Comme l’a expliqué M. Atmar, «Ce ne sont pas seulement les talibans que nous combattons en Afghanistan. Il existe quatre groupes de réseaux terroristes transnationaux. » Selon lui, ce sont les groupes terroristes basés localement; suivi par les réseaux terroristes régionaux tels que le Mouvement islamique d’Ouzbékistan et le Mouvement islamique du Turkestan oriental. La troisième catégorie est celle des groupes terroristes pakistanais tels que Lashkar-e-Taiba et le Jaish-e-Mohammad. Et enfin, il y a les groupes terroristes internationaux comme Al-Qaïda et Daech. Ainsi, les défis de la consolidation de la paix en Afghanistan sont énormes. Le ministre afghan des Affaires étrangères n’aurait pas pu être plus précis.
 
Ce qui devient de plus en plus apparent, c’est l’axe croissant Pakistan-Chine qui cherche à combler le vide créé par le départ américain de la région. Les Chinois se déplacent également plus loin en Afghanistan et au-delà. Pékin a également observé les ressources minérales et pétrolières de l’Iran voisin. Les Chinois ont montré leur volonté d’investir de l’ordre de 400 milliards de dollars en Iran sur sa BRI (initiative Ceinture-Route) et d’autres projets. L’Afghanistan peut être considéré comme un seul bloc dans ce jeu de dames.
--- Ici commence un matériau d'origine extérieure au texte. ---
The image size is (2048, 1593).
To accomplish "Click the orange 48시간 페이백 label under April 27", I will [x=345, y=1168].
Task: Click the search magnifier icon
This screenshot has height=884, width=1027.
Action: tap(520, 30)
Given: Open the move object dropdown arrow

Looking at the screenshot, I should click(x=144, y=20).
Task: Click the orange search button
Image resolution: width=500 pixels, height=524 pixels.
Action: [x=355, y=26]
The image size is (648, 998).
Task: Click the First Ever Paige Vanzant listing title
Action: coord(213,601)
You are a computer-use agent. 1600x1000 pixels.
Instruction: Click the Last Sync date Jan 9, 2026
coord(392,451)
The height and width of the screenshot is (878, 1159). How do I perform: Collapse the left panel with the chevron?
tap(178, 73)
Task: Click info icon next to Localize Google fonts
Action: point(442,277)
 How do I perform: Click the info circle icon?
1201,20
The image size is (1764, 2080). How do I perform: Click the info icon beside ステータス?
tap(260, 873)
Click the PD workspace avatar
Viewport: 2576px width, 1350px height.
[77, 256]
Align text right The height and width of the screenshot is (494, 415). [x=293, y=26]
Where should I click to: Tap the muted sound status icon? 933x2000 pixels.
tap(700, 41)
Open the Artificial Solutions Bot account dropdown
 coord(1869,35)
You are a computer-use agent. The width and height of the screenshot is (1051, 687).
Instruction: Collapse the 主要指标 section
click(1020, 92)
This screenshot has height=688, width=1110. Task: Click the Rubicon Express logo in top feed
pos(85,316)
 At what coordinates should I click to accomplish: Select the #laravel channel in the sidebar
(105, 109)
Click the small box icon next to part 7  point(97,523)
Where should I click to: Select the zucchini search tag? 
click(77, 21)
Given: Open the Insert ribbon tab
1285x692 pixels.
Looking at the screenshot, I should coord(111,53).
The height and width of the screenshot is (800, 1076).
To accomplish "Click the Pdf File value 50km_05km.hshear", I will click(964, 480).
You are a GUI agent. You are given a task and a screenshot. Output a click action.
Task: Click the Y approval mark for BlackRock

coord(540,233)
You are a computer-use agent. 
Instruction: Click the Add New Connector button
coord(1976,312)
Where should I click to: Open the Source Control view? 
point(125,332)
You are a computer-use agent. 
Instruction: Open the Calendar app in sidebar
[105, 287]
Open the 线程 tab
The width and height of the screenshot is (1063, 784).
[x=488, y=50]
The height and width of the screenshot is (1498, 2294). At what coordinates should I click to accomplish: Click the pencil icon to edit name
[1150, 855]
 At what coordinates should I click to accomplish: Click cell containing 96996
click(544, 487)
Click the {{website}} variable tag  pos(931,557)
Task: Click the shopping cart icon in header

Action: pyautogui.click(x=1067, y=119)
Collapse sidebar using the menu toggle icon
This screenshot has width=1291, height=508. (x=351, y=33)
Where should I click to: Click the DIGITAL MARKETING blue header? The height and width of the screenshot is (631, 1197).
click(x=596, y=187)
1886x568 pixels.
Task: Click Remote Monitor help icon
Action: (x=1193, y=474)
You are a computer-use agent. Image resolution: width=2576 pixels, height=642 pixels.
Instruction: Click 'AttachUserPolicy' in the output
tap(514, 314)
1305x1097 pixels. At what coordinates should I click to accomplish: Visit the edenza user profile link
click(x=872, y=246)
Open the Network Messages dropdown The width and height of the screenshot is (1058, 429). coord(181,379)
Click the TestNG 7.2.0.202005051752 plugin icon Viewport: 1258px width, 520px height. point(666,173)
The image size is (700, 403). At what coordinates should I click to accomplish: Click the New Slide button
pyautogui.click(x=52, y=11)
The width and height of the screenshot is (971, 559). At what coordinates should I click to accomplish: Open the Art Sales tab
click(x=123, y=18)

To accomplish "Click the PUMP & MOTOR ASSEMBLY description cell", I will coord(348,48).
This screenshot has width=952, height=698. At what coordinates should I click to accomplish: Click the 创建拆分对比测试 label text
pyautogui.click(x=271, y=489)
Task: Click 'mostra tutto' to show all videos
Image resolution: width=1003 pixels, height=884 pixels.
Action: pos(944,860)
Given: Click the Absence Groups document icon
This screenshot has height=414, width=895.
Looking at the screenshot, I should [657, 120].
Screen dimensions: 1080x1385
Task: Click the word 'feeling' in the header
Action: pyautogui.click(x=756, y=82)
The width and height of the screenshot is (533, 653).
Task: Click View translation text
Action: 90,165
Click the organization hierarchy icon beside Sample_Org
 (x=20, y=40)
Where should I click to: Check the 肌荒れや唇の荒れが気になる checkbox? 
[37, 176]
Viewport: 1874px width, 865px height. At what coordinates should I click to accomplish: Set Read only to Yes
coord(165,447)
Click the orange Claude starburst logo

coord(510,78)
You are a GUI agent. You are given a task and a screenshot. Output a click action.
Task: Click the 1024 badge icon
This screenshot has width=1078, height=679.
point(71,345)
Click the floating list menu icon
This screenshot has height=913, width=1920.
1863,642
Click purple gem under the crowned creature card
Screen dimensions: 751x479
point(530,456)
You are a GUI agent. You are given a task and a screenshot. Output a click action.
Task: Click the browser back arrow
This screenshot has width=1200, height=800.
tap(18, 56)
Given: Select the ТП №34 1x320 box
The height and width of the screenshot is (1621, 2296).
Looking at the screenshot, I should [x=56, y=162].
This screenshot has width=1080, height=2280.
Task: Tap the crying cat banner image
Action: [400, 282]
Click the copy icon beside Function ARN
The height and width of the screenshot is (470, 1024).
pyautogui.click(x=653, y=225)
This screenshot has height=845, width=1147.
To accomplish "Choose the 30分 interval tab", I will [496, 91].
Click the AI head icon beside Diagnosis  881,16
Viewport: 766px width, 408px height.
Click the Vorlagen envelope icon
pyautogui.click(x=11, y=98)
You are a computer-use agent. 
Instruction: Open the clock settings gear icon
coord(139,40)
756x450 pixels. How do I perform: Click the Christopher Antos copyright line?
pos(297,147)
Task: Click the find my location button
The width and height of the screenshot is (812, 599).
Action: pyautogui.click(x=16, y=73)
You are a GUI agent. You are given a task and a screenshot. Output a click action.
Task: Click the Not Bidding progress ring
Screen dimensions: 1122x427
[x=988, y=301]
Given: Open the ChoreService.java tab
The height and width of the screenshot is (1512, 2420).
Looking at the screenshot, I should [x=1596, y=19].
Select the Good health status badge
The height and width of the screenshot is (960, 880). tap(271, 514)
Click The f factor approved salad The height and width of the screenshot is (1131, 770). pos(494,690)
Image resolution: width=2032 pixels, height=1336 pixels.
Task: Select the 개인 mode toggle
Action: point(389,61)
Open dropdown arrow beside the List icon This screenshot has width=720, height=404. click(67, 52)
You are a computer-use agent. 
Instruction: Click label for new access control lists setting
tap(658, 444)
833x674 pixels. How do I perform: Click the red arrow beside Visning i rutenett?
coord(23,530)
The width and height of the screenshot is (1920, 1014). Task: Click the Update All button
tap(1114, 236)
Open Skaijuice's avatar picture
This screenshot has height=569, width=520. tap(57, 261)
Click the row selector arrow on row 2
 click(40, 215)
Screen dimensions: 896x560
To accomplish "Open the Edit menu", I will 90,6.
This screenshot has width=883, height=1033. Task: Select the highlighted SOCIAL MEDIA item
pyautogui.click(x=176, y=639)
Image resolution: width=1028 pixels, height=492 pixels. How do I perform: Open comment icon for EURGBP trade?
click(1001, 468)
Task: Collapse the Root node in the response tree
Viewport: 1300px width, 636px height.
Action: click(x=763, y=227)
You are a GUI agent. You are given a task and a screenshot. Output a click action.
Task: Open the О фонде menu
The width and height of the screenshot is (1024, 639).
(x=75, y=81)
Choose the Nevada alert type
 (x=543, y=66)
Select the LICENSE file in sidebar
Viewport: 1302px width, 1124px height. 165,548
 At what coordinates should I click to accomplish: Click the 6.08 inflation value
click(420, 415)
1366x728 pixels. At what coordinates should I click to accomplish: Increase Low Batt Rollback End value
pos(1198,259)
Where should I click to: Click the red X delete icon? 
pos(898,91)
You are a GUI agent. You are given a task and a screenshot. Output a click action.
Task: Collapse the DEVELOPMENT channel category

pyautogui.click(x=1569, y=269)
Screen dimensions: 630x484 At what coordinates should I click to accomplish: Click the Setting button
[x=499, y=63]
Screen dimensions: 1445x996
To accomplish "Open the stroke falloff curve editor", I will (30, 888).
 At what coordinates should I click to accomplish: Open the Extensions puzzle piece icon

Le récent accord d’échange de renseignements conclu entre le Pakistan et la Chine est une autre paille dans le vent. C’est quelque chose qui ne doit pas être perdu pour les autres pays de la région.
 
L’Inde a participé à la reconstruction de l’Afghanistan. L’Inde a aidé à construire des hôpitaux, des écoles, le complexe du Parlement et le barrage de Salma dans le pays. L’Inde est impliquée dans ces travaux depuis plusieurs années maintenant, fournissant des infrastructures de base dans ce pays en difficulté. New Delhi a investi plus de 2 milliards de dollars en Afghanistan – cela doit être pris en compte par la communauté mondiale.
 
Actuellement, près d’un tiers de la population afghane est infectée par le coronavirus. Mais cela ne semble pas préoccuper beaucoup le monde extérieur, en particulier les acteurs régionaux qui semblent plus désireux de se tailler une place dans le pays. Il est grand temps que le peuple afghan qui souffre depuis longtemps soit entendu. Ils le méritent.
 
Texte de: M. K. TIKKU, commentateur politique
 
 Traduction: SAVITA P.TANEJA, Responsable du service français d’ESD,AIR.